**Work instruction:**
In the listing below, look for "will" and copy every line that has it.

**Dataset records:**

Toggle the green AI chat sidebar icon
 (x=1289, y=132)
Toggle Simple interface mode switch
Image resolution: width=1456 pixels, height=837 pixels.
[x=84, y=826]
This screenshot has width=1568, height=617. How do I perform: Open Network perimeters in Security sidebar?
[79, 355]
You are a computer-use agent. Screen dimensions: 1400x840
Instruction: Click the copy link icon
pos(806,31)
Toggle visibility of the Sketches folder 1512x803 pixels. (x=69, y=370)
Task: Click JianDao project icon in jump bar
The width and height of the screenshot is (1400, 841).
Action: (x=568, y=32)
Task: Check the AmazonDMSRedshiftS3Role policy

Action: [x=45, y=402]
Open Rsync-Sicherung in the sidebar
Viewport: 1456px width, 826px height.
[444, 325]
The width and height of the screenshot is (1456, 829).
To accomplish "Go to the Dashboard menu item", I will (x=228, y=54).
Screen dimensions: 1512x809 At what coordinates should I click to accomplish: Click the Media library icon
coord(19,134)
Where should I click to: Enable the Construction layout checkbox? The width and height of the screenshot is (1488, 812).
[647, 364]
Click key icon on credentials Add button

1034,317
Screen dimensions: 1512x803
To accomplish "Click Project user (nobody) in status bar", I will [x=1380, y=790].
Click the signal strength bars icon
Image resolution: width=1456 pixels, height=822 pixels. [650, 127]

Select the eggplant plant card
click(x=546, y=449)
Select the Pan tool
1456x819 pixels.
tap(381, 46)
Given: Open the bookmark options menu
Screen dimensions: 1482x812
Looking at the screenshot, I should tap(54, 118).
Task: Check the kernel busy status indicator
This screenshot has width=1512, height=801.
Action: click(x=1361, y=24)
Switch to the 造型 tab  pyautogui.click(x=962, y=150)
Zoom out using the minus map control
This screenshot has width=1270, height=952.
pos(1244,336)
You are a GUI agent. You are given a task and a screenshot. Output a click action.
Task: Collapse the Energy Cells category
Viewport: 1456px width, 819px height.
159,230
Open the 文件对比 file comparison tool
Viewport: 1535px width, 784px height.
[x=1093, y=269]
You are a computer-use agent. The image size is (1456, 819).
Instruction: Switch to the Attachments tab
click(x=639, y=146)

**Reply:**
To accomplish "Go to the Dashboard menu item", I will (x=228, y=54).
To accomplish "Click Project user (nobody) in status bar", I will [x=1380, y=790].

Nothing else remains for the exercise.